I to jest taki mój sposób na zaznaczenia w „Obserwatorium Edukacji” dzisiejszego Dnia Wojska Polskiego
Włodzisław Kuzitowicz
Dzisiaj , nie po raz pierwszy, do ostatniej chwili „biłem się z myślami” o czym ten felieton będzie. Najpierw pomyślałem, że skoro „bohaterem (medialnym) tygodnia” był minister Czarnek, to powinienem podzielić się z Czytelniczkami i Czytelnikami moim komentarzem o jego wypowiedziach podczas konferencji prasowych. Ale o której „złotej myśli” mam napisać? O tej, gdy mówił że „polskie szkoły są przygotowane na przyjęcie od września 200-300 tysięcy dzieci z Ukrainy”, czy o tej z czwartku, kiedy przedstawiał „suche fakty” o wakatach nauczycieli, twierdząc, że „to jest normalny ruch kadrowy”, a później oburzał się „jawną niesprawiedliwością” w wynagradzaniu nauczycieli, uzasadniając to „odkryciem, iż „nauczyciel języka polskiego w małej miejscowości, który ma w klasie 5 uczniów, zarabia tyle samo, co nauczyciel w szkole podstawowej w centrum Warszawy – więcej, bo dostaje jeszcze dodatek wiejski .”
Ale bardzo szybko porzuciłem ten pomysł – cóż miałbym nowego do napisania, czego czytający ten felieton sami nie wiedzą o tym panu i jego przekonaniach.

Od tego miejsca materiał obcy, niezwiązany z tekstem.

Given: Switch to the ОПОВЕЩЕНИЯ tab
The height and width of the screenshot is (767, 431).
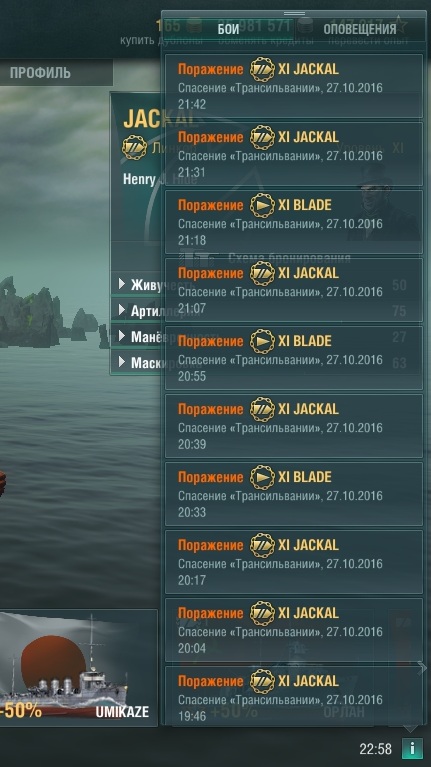Looking at the screenshot, I should (360, 29).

Skoro nie o tym , to może o coraz liczniejszych „przeciekach” z Oświatowej „Solidarności” o tym, że i ten nauczycielski związek zawodowy jest przeciwny zmianom prawa oświatowego i polityki płacowej resortu edukacji pod kierunkiem Przemysława Czernka i że zwrócili się do premiera o odwołanie Czarnka ze stanowiska?

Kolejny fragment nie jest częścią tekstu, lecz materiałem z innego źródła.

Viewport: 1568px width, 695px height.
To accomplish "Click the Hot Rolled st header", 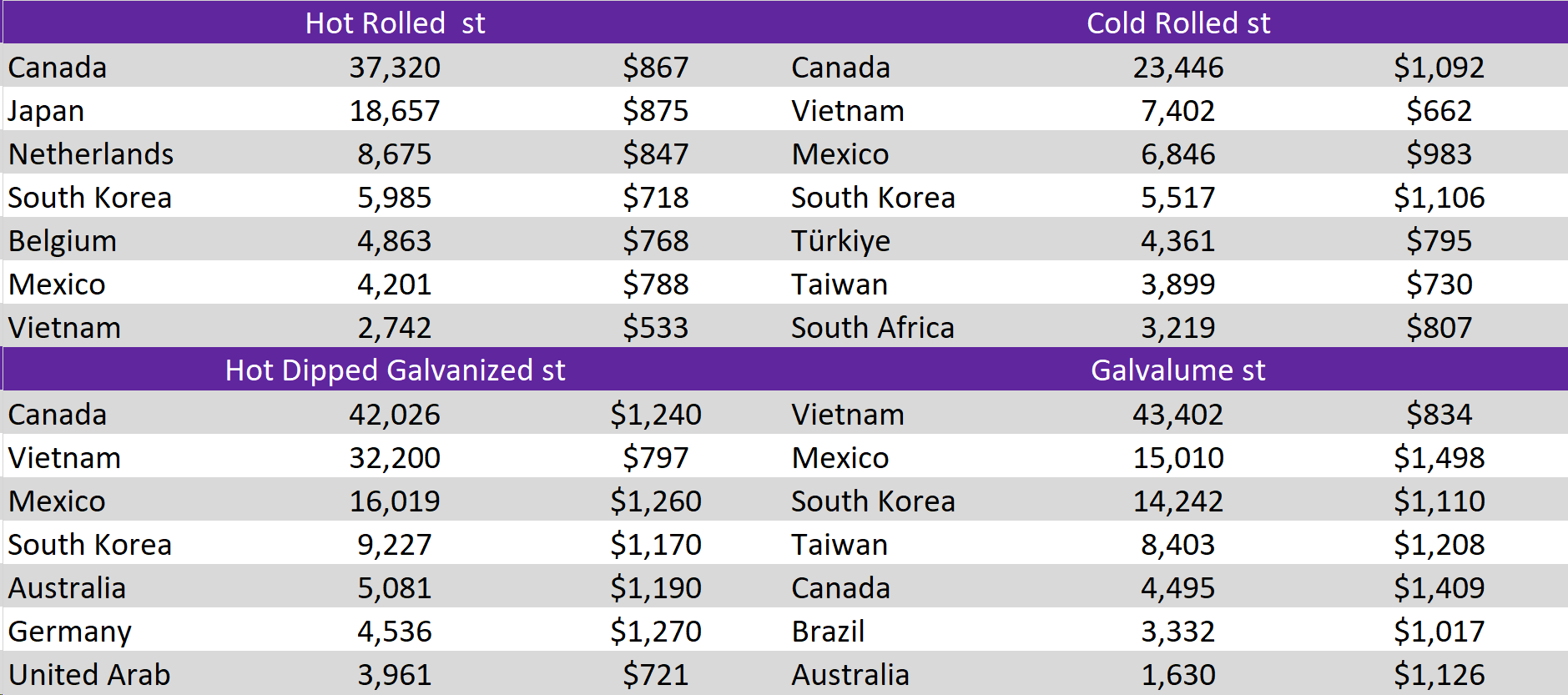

Ale przecież zapewne nie tylko ja mam takie wrażenie, że to ich występowanie przeciw ministrowi powołanemu przez z ich politycznego patrona nie tyle jest spowodowane troską o dolę nauczycieli, ile próbą powstrzymania spadku liczby nauczycieli – członków ich związku, a może nawet nadzieją na przypływ nowych kandydatów…
Więc nie ma powodu pisania o „oczywistych oczywistościach”….
Więc o czym?
I nagle przypomniałem sobie, że jutro, 15 sierpnia jest – nie licząc święta kościelnego – będzie Dzień Wojska Polskiego, ustanowiony świętem państwowym ustawą Sejmu z dn. 30 lipca 1992 roku, dla upamiętnienia zwycięskiej Bitwy Warszawskiej, stoczonej przez polskie wojsko w 1920, w czasie wojny polsko-bolszewickiej.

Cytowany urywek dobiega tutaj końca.